### GIVEN ENTRIES
* Begin *

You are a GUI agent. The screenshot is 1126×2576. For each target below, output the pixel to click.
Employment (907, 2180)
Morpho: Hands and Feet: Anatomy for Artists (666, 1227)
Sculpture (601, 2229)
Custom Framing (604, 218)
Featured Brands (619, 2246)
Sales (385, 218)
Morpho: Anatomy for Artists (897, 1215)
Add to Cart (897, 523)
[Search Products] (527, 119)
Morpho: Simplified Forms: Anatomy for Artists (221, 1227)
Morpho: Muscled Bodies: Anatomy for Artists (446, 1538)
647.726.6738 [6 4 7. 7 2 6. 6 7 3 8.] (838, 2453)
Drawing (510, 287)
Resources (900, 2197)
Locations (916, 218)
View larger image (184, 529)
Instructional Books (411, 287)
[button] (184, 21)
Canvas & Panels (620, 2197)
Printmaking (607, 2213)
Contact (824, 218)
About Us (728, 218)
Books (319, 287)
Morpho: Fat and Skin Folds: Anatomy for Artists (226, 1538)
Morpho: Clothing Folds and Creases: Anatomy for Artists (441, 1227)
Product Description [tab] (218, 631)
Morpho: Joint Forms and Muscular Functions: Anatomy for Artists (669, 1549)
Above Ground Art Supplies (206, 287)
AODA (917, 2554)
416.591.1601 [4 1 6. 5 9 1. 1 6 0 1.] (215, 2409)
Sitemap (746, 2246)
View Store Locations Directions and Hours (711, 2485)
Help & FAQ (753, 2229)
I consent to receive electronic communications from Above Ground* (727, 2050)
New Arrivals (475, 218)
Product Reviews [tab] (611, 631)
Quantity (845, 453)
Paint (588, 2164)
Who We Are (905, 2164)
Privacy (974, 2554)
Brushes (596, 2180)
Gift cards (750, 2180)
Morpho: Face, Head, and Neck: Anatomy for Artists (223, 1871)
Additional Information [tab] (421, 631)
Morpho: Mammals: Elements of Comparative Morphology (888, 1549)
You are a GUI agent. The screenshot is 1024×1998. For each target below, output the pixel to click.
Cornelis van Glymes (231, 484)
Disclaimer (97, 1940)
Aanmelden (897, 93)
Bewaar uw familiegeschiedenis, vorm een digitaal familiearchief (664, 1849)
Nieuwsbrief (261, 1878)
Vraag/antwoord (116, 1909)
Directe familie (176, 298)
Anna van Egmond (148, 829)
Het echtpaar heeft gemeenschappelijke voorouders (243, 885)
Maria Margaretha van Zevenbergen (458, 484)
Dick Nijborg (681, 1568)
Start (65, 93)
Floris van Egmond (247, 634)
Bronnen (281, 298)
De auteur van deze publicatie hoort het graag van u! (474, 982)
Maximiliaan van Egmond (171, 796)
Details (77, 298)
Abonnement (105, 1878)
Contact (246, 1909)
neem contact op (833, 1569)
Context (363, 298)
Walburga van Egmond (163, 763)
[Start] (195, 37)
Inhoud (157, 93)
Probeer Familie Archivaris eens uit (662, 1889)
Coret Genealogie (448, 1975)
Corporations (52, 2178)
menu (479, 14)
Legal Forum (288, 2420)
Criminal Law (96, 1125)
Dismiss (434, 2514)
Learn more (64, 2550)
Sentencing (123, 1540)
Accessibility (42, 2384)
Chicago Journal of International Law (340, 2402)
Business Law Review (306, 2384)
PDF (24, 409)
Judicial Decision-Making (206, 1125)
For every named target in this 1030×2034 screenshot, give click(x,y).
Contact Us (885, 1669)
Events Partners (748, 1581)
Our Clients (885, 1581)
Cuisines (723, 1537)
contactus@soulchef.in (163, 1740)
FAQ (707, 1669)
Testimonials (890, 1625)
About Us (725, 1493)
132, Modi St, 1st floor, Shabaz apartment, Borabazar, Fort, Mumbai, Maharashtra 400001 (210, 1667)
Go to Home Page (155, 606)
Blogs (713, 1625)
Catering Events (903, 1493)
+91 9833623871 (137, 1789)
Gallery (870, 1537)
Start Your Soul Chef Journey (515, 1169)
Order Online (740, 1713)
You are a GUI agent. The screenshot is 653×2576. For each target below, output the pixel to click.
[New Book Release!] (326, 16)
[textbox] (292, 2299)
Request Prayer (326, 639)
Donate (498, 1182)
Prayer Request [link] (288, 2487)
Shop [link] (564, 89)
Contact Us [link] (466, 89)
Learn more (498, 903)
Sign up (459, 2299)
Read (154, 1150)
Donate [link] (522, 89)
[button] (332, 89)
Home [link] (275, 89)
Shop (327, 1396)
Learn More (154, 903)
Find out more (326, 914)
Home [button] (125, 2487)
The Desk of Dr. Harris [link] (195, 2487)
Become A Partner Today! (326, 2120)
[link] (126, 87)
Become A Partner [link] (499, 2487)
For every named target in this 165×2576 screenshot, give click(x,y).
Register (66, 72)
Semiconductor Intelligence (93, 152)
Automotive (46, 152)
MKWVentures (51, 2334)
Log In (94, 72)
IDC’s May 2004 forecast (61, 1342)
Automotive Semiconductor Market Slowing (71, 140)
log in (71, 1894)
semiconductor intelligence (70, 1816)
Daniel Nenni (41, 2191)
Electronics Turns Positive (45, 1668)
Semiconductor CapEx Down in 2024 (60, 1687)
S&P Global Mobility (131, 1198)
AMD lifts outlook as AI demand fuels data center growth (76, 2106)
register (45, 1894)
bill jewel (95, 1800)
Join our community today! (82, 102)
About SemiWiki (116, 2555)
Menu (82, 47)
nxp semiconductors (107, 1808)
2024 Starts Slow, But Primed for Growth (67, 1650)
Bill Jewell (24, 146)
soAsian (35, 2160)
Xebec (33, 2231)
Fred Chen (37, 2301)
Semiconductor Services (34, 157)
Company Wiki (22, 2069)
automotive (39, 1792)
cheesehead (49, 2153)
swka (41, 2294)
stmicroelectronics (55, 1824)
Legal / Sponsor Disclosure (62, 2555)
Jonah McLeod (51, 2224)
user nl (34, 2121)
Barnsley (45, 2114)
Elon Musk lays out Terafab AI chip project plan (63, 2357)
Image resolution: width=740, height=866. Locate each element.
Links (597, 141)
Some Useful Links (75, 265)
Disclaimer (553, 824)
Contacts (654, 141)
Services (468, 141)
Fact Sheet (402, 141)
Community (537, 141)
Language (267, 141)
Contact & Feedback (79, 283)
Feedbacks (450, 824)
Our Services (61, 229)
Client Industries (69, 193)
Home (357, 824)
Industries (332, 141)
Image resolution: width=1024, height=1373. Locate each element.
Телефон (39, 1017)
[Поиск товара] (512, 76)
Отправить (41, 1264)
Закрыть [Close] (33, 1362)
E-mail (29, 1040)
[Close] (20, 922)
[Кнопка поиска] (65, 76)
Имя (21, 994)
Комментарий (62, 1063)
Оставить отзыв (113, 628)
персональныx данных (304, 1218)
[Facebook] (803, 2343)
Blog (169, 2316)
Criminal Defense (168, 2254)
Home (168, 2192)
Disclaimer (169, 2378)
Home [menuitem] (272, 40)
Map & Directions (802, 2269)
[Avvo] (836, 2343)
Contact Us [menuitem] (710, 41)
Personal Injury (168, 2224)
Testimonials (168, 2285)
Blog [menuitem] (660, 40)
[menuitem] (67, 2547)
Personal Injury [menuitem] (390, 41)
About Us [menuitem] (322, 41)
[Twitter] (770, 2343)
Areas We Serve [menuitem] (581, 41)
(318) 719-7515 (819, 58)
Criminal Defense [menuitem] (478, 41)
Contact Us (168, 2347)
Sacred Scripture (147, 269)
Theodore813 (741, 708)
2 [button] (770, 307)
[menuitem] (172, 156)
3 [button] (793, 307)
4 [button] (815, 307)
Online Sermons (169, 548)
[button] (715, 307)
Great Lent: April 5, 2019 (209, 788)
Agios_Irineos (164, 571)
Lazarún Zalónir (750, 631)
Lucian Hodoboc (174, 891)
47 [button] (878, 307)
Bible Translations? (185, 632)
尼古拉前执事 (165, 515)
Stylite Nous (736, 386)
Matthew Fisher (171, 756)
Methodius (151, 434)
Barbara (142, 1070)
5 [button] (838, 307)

* End *

### GIVEN REQUEST
Reproduce the entries from the start of the entries through the line containing "Product Reviews [tab] (611, 631)", inclusive, swapping "Anatomy for Artists" for "Anatomy for Illustrators" and leaving everything else unchanged.

### FULL RESPONSE
You are a GUI agent. The screenshot is 1126×2576. For each target below, output the pixel to click.
Employment (907, 2180)
Morpho: Hands and Feet: Anatomy for Illustrators (666, 1227)
Sculpture (601, 2229)
Custom Framing (604, 218)
Featured Brands (619, 2246)
Sales (385, 218)
Morpho: Anatomy for Illustrators (897, 1215)
Add to Cart (897, 523)
[Search Products] (527, 119)
Morpho: Simplified Forms: Anatomy for Illustrators (221, 1227)
Morpho: Muscled Bodies: Anatomy for Illustrators (446, 1538)
647.726.6738 [6 4 7. 7 2 6. 6 7 3 8.] (838, 2453)
Drawing (510, 287)
Resources (900, 2197)
Locations (916, 218)
View larger image (184, 529)
Instructional Books (411, 287)
[button] (184, 21)
Canvas & Panels (620, 2197)
Printmaking (607, 2213)
Contact (824, 218)
About Us (728, 218)
Books (319, 287)
Morpho: Fat and Skin Folds: Anatomy for Illustrators (226, 1538)
Morpho: Clothing Folds and Creases: Anatomy for Illustrators (441, 1227)
Product Description [tab] (218, 631)
Morpho: Joint Forms and Muscular Functions: Anatomy for Illustrators (669, 1549)
Above Ground Art Supplies (206, 287)
AODA (917, 2554)
416.591.1601 [4 1 6. 5 9 1. 1 6 0 1.] (215, 2409)
Sitemap (746, 2246)
View Store Locations Directions and Hours (711, 2485)
Help & FAQ (753, 2229)
I consent to receive electronic communications from Above Ground* (727, 2050)
New Arrivals (475, 218)
Product Reviews [tab] (611, 631)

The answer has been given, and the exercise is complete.